April, as it turns out, was adopted. She knew this, but never knew her birth mother, until she shows up in the form of Bernice Graves (Midler), a talk show host whose special guests all seem to be fellow Film Actors Guild members with Helen Hunt (for those of you who saw Team America). Bernice also has a large and disruptive personality, and apparently a flair for embellishing the truth, like when she tells April her father was…ready?…Steve McQueen.
It’s a lot for April to handle, especially when a fellow who could be Mr. Right shows up. Frank (Firth) is a single father of two, and seems sensitive, caring, and understanding, not to mention having a classy British accent to boot. Hot damn.
What could complicate such an instantly perfect relationship? Oh, I don’t know…how about April finding out she’s pregnant with her estranged husband’s child? It could have been a truly story-altering plot device, but every new development in the story just seems like an exercise invented to test the wholesomeness of April and Frank and their blossoming romance. It’s like a few months’ worth of a soap opera storyline mercifully condensed into a hundred minutes.
There’s much about the movie that invites our investment, starting with a terrific ensemble cast. Helen Hunt is an Oscar winner and a terrific actress, and Midler, Broderick and Firth are also all capable and surehanded. But the whole project seems curiously detached, as though exploring for truth was either too frightening or too demanding.
And it seems Ms. Hunt is the only person I can blame, for she not only directed the film, but has her name on the screenplay credits TWICE…figure that one out. I frankly imagined the finished script bound in a yellow cover reading “Woody Allen For Dummies”.
Marriage, divorce, love, loss, parents, children…these are all already a part of everyday life. If you’re going to give us a hundred minutes of it, at least have something more to say. Otherwise, you’re just trapped in a room with some troubled souls for far too long for comfort.

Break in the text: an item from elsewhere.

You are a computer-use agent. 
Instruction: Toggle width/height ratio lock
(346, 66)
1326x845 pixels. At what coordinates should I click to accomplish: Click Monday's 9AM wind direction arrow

This is a solid if undemanding Blu-ray offering…there’s not much in the style or presentation of the film that makes demands on high definition; in fact, for a brand new film, there are sparse but visible spots and marks here and there. But overall, colors look natural, and detail and contrast levels are handled pretty well.
It’s kind of surprising to see a DTS lossless audio track on a dialogue-oriented film. It sounds fine, but nothing in the movie really stands out in this department other than the spoken words are always clean and clear. Dynamic range and use of satellite signals are both very minimal.
The disc includes a nice commentary track from Helen Hunt, which she mostly aims at first-time directors, because she states she spent a lot of time listening to other commentary tracks before making HER first film. It’s warm and informative. There is also a making-of featurette, a trailer, and bonus interviews with all four cast members.
Then She Found Me is so exceedingly average that you can imagine half of the year’s best films and half of the year’s worst films falling neatly it even piles on either side of it. If Helen Hunt has aspirations of staying in the director’s chair, she’ll have to learn she can’t keep the dice safely in her fist…they need to be rolled once in a while.